Please rewrite the part of the records that opens with the line containing "You are a computer-use" and closes with the line containing "Viewport: 1233px width, 952px", changing "chevron" to "arrow" and leaving everything else as it is.

> [Material for this task]
%%

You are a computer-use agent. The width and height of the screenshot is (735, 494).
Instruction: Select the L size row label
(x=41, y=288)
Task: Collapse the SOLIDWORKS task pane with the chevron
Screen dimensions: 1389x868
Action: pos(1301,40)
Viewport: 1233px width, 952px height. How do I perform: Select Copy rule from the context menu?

%%
%%

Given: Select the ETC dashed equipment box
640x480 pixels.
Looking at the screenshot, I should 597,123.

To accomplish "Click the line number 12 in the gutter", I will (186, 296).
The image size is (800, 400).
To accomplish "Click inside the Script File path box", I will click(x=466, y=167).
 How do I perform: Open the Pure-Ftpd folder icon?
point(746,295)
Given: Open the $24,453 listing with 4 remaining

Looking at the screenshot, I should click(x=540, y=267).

%%
%%

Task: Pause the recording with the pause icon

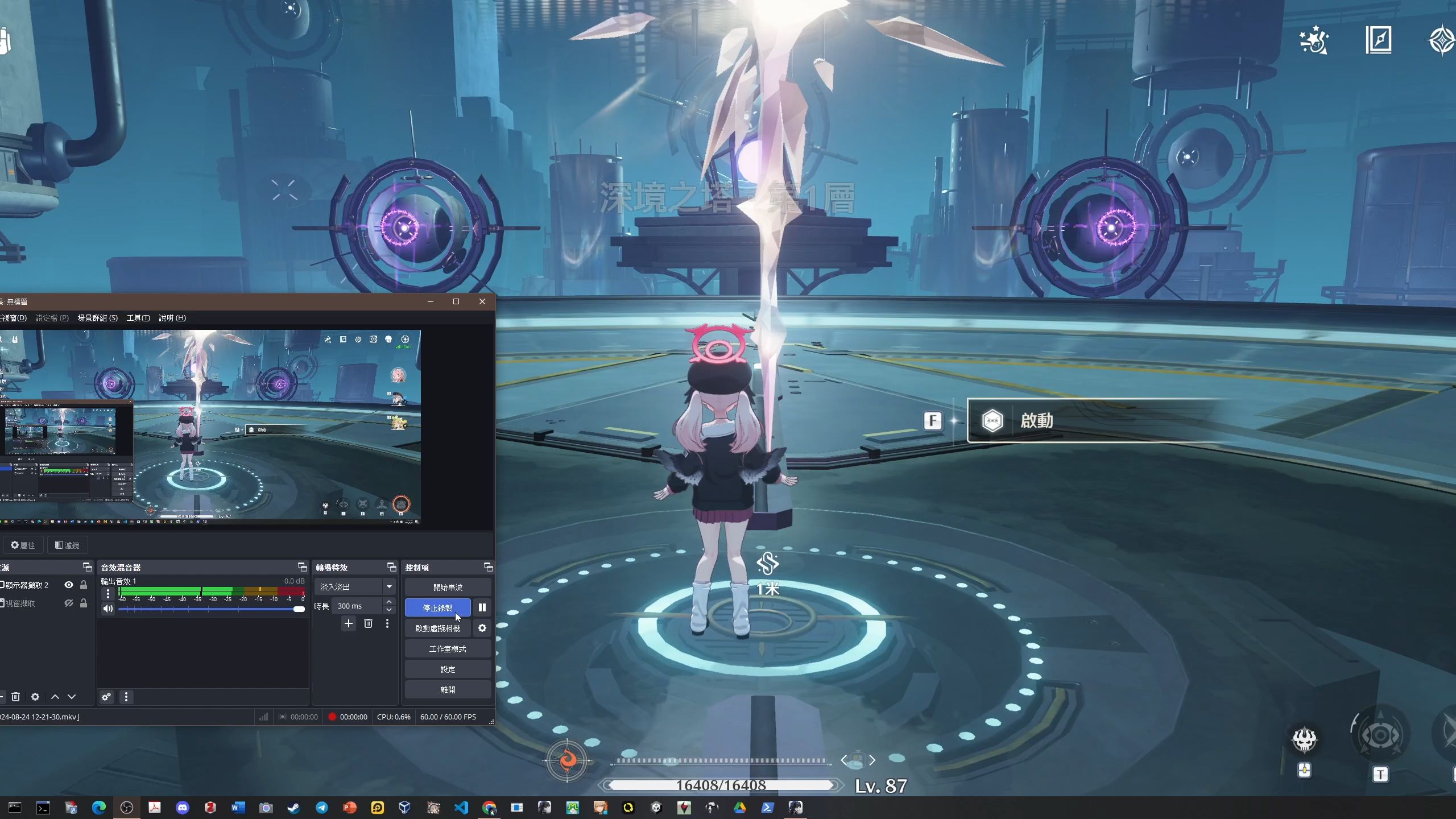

%%

> [Finished task]
You are a computer-use agent. The width and height of the screenshot is (735, 494).
Instruction: Select the L size row label
(x=41, y=288)
Task: Collapse the SOLIDWORKS task pane with the arrow
Screen dimensions: 1389x868
Action: pos(1301,40)
Viewport: 1233px width, 952px height. How do I perform: Select Copy rule from the context menu?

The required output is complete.